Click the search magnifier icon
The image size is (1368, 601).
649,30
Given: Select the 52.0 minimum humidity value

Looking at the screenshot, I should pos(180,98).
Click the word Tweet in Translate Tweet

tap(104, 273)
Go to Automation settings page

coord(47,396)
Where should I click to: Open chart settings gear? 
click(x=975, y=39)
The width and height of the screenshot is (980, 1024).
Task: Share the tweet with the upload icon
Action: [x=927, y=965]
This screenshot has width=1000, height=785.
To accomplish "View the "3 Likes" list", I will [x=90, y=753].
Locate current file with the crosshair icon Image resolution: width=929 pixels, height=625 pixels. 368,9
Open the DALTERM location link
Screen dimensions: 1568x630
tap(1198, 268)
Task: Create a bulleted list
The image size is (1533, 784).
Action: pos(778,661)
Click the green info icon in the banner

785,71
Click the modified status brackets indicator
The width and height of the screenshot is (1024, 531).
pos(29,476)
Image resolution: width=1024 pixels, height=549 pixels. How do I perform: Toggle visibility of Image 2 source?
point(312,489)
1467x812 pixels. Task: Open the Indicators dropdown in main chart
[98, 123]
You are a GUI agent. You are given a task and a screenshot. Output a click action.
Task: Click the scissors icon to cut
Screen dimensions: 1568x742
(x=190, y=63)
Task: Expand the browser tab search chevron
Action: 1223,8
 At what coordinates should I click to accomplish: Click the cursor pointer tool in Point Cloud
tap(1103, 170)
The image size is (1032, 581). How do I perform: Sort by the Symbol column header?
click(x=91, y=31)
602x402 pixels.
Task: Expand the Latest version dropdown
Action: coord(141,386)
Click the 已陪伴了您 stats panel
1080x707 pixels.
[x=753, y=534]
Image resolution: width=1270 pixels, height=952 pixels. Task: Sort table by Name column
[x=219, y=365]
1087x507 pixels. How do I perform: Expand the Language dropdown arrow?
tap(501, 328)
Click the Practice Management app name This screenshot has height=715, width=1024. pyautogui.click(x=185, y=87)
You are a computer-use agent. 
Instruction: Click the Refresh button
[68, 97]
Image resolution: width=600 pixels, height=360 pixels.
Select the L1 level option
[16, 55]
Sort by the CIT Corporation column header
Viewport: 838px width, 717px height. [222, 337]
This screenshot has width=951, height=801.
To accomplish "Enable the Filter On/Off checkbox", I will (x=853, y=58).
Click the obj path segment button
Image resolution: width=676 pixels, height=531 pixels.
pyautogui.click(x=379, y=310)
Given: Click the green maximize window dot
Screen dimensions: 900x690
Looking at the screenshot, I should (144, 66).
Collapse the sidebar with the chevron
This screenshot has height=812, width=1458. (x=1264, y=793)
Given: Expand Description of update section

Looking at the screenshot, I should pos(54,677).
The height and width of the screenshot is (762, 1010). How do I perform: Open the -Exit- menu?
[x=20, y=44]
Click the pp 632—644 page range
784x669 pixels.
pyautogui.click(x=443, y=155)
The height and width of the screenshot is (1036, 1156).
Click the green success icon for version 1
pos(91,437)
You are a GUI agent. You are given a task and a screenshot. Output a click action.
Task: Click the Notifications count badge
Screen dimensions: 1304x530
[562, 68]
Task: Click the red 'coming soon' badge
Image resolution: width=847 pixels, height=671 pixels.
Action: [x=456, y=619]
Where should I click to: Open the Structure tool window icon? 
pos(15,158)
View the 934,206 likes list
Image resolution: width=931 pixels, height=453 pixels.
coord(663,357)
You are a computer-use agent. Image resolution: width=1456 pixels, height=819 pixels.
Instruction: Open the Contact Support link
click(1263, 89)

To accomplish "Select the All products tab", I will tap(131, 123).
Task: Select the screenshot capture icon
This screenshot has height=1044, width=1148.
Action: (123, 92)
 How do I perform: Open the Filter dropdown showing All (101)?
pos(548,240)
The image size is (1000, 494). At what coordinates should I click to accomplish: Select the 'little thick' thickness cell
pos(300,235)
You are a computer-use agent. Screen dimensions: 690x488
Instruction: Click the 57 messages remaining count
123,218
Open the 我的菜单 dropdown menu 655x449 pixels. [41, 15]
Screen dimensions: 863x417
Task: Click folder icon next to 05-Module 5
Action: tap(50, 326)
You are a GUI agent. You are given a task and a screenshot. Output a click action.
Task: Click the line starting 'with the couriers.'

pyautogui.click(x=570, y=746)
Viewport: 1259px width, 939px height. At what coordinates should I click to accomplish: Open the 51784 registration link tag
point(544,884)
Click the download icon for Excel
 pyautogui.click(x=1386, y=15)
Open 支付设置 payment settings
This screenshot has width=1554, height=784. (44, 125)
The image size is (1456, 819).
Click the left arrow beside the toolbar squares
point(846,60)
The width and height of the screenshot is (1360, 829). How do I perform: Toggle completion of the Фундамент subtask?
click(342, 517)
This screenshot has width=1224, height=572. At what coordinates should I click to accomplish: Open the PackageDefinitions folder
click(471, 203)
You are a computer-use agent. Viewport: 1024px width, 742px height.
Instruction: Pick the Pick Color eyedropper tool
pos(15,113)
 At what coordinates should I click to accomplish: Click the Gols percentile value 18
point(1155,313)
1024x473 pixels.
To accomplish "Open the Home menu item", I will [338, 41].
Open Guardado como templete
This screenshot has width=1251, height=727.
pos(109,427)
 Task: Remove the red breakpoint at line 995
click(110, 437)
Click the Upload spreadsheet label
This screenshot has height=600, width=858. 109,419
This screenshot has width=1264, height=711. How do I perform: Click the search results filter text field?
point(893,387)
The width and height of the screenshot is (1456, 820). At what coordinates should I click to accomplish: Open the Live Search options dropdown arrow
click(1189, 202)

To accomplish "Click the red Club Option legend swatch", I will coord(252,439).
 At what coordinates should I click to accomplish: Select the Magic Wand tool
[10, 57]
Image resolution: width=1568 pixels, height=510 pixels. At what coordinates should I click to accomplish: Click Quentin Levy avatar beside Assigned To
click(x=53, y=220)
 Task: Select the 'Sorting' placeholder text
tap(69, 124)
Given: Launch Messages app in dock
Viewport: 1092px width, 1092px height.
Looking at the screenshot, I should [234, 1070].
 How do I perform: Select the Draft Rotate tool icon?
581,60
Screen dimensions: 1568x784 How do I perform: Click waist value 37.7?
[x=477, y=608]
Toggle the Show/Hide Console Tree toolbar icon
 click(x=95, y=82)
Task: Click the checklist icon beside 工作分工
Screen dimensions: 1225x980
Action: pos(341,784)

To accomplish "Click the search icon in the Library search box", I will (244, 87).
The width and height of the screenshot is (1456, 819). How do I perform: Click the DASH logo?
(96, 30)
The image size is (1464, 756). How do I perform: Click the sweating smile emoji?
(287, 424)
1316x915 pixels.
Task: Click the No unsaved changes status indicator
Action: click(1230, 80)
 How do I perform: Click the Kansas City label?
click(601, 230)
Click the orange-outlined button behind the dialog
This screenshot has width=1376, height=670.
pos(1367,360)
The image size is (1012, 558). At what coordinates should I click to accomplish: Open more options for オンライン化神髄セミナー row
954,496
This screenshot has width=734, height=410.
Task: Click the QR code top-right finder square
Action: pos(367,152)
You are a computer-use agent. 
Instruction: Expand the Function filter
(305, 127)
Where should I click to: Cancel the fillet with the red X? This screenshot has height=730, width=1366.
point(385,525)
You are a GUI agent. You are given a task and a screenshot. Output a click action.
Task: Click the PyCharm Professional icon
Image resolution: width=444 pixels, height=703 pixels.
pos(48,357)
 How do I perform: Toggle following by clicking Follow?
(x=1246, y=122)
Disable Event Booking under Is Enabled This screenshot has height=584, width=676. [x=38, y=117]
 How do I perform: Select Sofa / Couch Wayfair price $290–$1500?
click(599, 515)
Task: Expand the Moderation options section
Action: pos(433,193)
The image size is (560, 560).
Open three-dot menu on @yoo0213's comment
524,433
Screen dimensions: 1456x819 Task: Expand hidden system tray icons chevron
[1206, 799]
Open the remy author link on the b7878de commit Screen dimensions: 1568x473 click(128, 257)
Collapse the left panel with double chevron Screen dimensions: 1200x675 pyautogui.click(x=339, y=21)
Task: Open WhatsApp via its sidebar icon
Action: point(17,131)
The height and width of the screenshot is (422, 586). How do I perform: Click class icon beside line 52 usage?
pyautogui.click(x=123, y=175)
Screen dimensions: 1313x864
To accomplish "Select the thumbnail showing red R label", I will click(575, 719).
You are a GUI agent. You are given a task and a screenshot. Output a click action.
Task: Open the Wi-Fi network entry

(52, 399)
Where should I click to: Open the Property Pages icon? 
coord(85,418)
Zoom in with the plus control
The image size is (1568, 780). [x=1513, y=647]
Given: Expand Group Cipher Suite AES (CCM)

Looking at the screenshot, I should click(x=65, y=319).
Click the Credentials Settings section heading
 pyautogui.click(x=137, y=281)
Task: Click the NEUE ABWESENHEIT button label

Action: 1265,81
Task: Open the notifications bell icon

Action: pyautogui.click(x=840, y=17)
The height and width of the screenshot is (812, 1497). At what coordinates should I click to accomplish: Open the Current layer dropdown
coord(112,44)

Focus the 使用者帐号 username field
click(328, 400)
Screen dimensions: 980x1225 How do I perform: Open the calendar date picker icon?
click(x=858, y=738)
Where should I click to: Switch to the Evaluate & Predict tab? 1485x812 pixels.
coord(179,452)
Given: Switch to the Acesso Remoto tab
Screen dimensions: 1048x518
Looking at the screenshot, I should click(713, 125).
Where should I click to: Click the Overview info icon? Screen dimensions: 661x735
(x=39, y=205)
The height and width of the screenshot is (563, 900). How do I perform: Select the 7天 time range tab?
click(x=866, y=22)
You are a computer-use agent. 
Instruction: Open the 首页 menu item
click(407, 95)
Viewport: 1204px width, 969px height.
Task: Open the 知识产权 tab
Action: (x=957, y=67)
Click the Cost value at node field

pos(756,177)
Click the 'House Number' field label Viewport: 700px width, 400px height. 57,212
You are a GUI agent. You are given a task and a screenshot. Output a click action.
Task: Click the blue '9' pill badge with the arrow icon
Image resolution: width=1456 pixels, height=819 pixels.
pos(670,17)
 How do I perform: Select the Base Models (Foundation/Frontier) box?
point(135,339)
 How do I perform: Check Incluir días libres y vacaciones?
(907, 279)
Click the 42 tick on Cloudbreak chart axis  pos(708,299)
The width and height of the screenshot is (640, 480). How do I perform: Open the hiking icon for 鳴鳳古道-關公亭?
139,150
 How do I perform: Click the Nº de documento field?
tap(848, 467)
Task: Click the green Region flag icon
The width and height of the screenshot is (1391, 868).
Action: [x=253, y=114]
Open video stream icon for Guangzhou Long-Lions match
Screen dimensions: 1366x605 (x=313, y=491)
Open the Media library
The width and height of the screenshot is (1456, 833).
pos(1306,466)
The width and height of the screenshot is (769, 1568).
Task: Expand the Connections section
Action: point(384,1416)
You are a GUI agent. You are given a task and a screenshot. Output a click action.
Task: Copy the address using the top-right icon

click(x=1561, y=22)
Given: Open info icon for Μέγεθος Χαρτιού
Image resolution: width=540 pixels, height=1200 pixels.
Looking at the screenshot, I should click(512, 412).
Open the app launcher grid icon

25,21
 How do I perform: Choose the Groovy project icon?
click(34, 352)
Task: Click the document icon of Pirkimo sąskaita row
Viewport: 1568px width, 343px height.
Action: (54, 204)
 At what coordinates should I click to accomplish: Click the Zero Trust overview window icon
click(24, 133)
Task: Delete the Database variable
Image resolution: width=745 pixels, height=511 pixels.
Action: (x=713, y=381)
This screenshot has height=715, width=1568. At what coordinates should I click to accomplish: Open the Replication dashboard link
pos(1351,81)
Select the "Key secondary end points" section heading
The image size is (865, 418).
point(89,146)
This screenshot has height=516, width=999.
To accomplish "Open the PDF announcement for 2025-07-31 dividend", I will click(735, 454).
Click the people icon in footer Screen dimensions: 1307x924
---+---
▸ Task instructions:
Copy the data from the line with "Task: Open the notifications bell icon" to the line with "Click the 'House", substituting "menu" for "dropdown" and leaving everything else unchanged.

▸ Exercise response:
Task: Open the notifications bell icon

Action: pyautogui.click(x=840, y=17)
The height and width of the screenshot is (812, 1497). At what coordinates should I click to accomplish: Open the Current layer menu
coord(112,44)

Focus the 使用者帐号 username field
click(328, 400)
Screen dimensions: 980x1225 How do I perform: Open the calendar date picker icon?
click(x=858, y=738)
Where should I click to: Switch to the Evaluate & Predict tab? 1485x812 pixels.
coord(179,452)
Given: Switch to the Acesso Remoto tab
Screen dimensions: 1048x518
Looking at the screenshot, I should click(713, 125).
Where should I click to: Click the Overview info icon? Screen dimensions: 661x735
(x=39, y=205)
The height and width of the screenshot is (563, 900). How do I perform: Select the 7天 time range tab?
click(x=866, y=22)
You are a computer-use agent. 
Instruction: Open the 首页 menu item
click(407, 95)
Viewport: 1204px width, 969px height.
Task: Open the 知识产权 tab
Action: (x=957, y=67)
Click the Cost value at node field

pos(756,177)
Click the 'House Number' field label Viewport: 700px width, 400px height. 57,212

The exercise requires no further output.